Thailand - Part 12

 

1/12 The sightseeing today starts right after breakfast: we visit Prasat Sikoraphum, a small Khmer temple ruin right here in town. There isn't that much to see here, so we are soon off for more sightseeing. Finding the next site is a little tricky, we ride on lots of small dirt tracks, zig-zagging towards our target. Su stops often to ask for directions and we find it: a tiny brick tower, overgrown and not 200 years old. Hmmm... The next one is Prasat Muang Tam, easy to find, this one and I pay 5 times what Su has to pay as entrance fee, very common in Thailand. This is more like it, the whole complex is still there and one can imagine what it was like. But the best comes last, Phanom Rung, at the top of a hill. I let the pictures speak. We stay the night in Nang Rong. 

 

 

2/12 We move to Phimai to see some more Khmer ruins, tomorrow. 

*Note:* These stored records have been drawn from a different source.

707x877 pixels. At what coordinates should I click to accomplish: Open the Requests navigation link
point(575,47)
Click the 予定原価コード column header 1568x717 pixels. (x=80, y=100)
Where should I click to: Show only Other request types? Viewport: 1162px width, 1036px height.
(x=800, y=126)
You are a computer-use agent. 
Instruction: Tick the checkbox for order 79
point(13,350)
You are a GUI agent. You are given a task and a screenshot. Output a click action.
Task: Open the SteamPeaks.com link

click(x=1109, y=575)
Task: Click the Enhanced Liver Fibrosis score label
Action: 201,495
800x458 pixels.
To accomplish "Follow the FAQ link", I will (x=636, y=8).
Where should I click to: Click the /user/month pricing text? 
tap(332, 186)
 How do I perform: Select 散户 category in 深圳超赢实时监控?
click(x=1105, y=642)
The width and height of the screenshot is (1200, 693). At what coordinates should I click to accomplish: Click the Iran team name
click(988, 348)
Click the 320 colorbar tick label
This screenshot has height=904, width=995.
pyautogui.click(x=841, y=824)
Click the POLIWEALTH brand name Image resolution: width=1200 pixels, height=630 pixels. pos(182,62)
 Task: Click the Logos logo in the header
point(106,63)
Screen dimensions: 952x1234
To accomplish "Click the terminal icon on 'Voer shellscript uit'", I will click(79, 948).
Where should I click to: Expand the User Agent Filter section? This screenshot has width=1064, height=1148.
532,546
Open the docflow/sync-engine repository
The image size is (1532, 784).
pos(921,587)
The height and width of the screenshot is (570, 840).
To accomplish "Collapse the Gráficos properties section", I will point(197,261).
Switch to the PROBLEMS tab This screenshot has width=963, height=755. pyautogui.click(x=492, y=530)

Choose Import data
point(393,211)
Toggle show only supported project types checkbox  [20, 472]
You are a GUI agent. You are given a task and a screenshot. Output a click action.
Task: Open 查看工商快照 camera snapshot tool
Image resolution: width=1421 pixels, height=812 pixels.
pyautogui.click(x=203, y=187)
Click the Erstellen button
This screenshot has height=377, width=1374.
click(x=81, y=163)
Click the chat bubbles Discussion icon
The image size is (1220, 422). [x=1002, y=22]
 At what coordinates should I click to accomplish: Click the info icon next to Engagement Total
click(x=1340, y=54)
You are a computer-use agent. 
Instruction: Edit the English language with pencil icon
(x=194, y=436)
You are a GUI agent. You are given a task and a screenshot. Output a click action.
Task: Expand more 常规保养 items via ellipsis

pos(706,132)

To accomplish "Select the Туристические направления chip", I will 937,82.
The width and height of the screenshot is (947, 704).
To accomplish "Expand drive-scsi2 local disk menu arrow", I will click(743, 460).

I love the names they give some of the bikes sold around here. There is a Honda Wave labelled "Organic Sports". But this one takes the prize:

5/12 The Khmer ruins are more interesting than any of the ones we have seen so far, but it sure isn't Angkhor Wat... Su gets a call from a potential buyer for her car, so we have to head back to Ayutthaya. 

 

 


If the spokes of your new sidecar bike can't take the load and snap - just get your local welder to make you some stronger ones.

Xylophone school. 

8/12 The sale of the car is all go (third time lucky...). We head to Nakhon Sawan for the 2nd service of Su's bike. The shop is disappointing: despite me telling them that they overfilled the engine with oil the last time, they do it again, pointing out that on the engine casing it says 1.5l, so that's what they put in. I prevent them from overtightening the chain again by telling them not to touch it.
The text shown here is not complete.